**Data lines:**
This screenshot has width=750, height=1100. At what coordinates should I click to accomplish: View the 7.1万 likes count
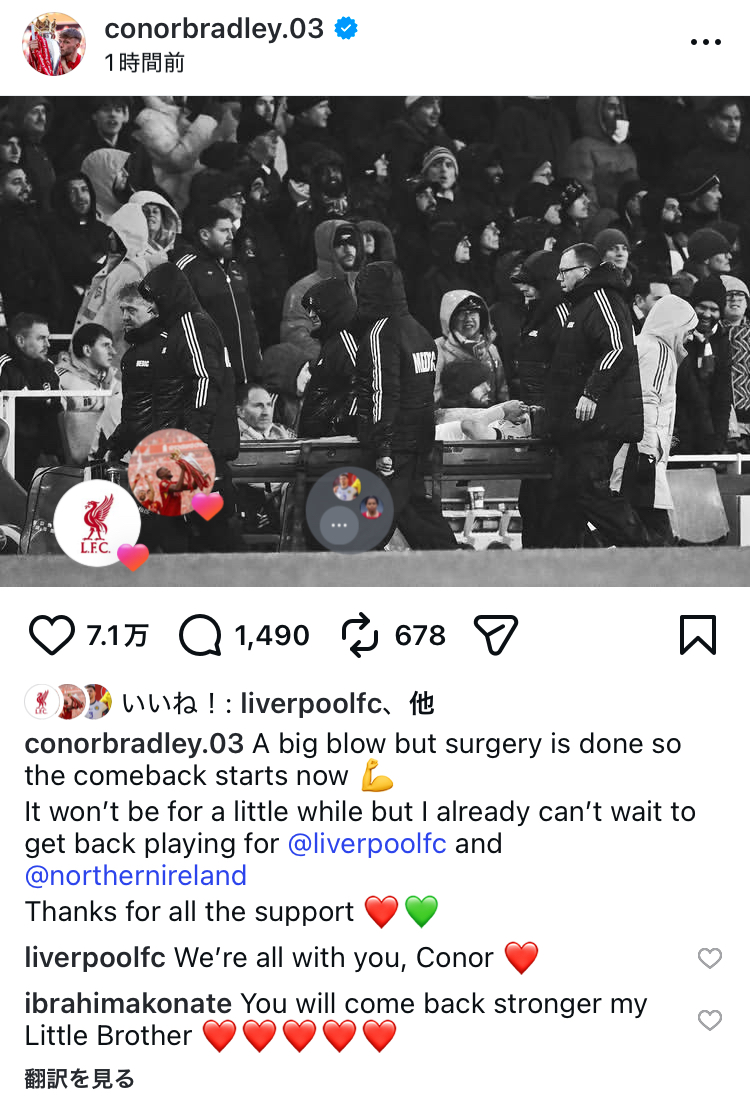click(x=117, y=636)
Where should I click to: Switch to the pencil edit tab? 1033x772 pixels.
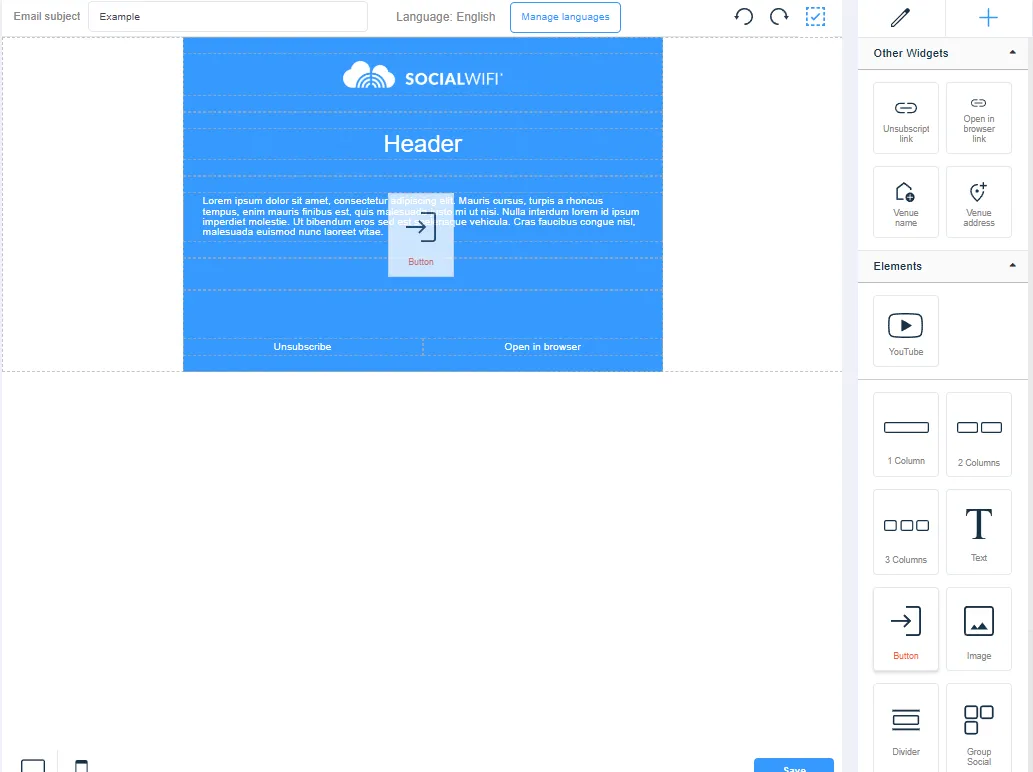click(x=901, y=17)
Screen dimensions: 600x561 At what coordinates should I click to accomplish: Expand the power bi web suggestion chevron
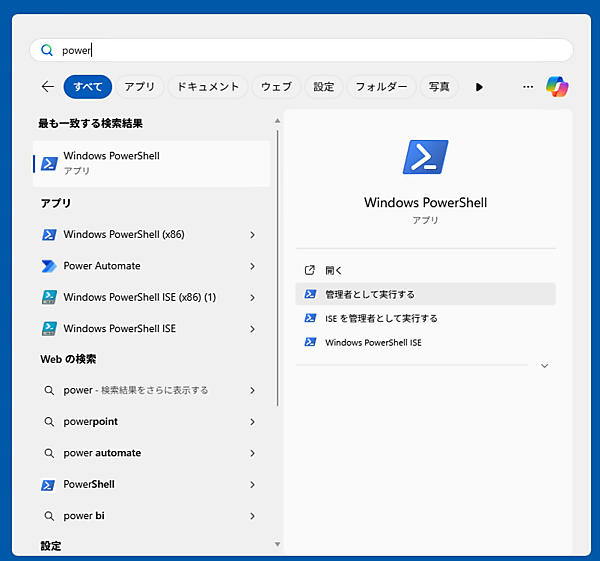[x=252, y=516]
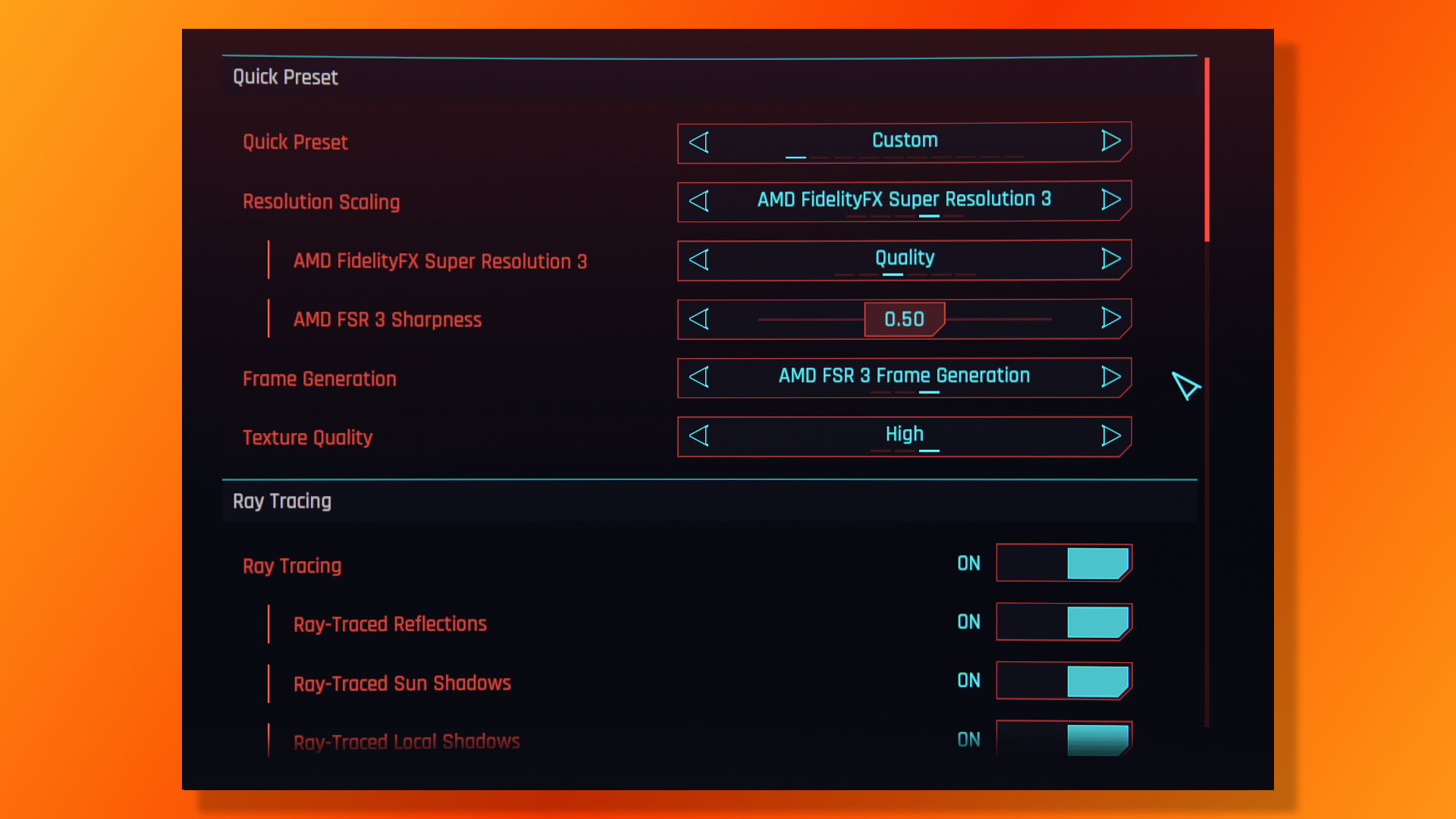
Task: Toggle Ray-Traced Local Shadows ON switch
Action: click(x=1065, y=740)
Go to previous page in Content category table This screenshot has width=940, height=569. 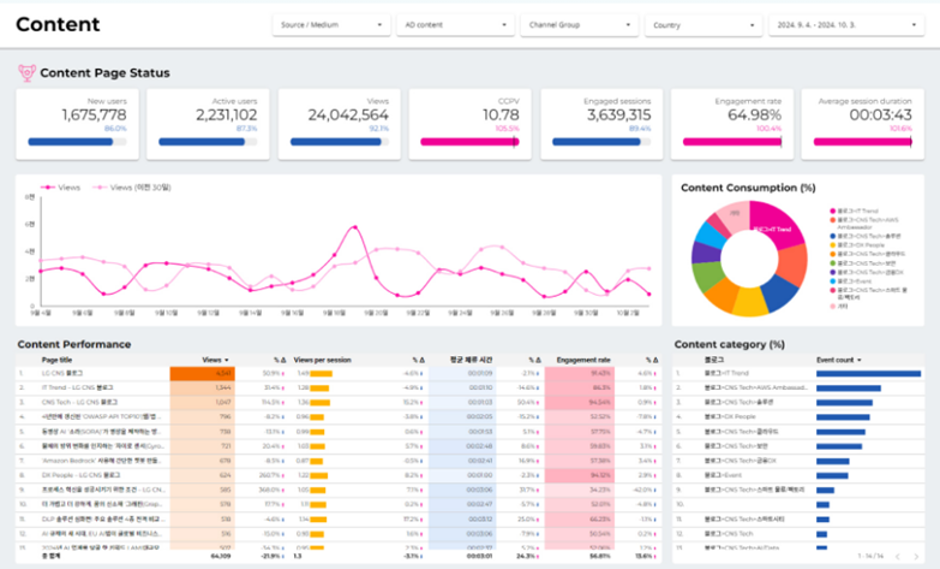tap(897, 556)
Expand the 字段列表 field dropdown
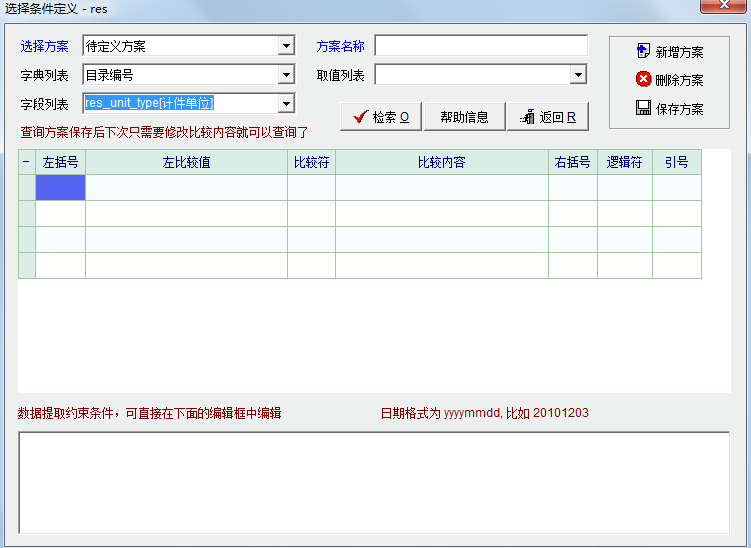This screenshot has width=751, height=548. coord(286,104)
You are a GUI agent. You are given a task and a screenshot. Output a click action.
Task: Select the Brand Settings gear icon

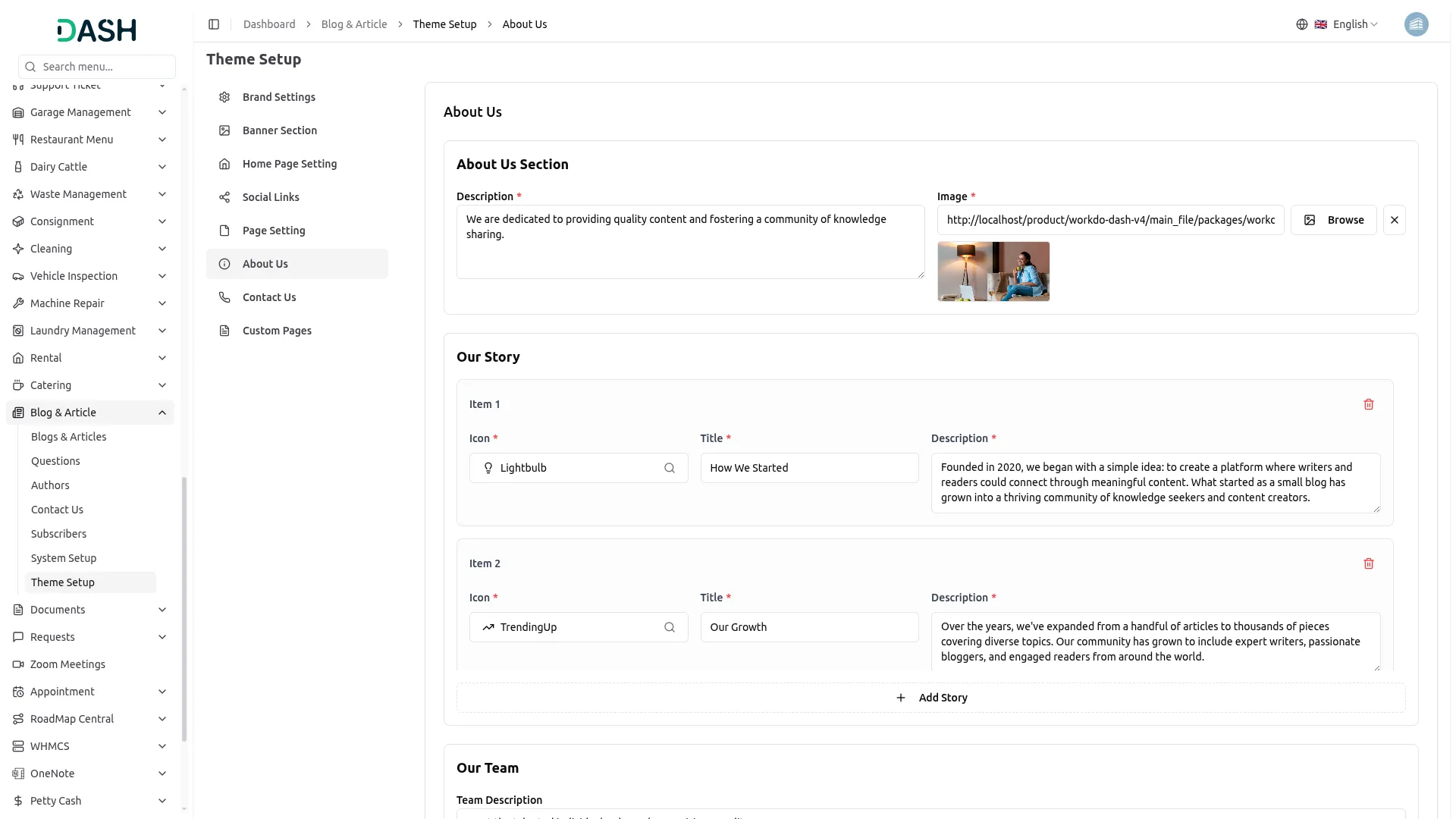click(x=224, y=97)
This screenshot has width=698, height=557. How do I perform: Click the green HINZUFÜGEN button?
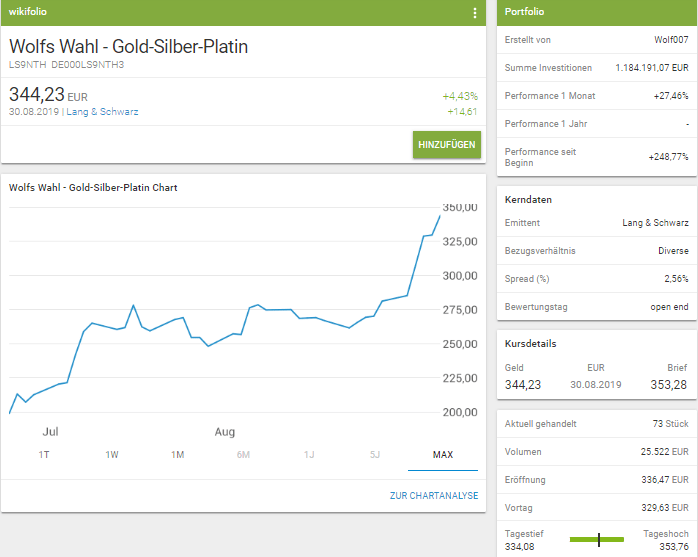click(x=446, y=145)
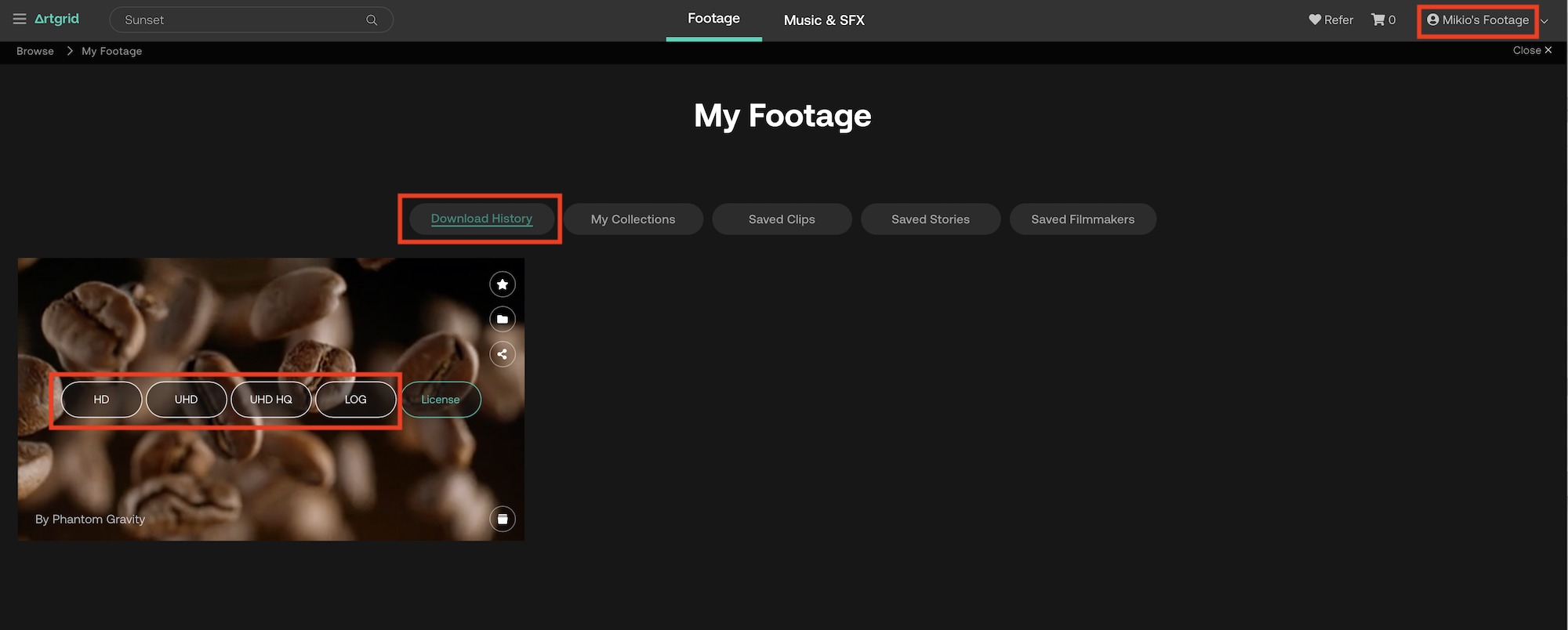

**Required work:** Rewrite the part of the material that opens with the line containing "You are a GUI" and closes with the end of the material, changing "gear icon" to "cog icon" and leaving everything else as it is. Omit the pictures from your answer.

**Answer to this problem:**
You are a GUI agent. You are given a task and a screenshot. Output a click action.
Task: Select the Brand Settings cog icon

click(x=224, y=97)
This screenshot has width=698, height=557. How do I perform: Click the green HINZUFÜGEN button?
click(x=446, y=145)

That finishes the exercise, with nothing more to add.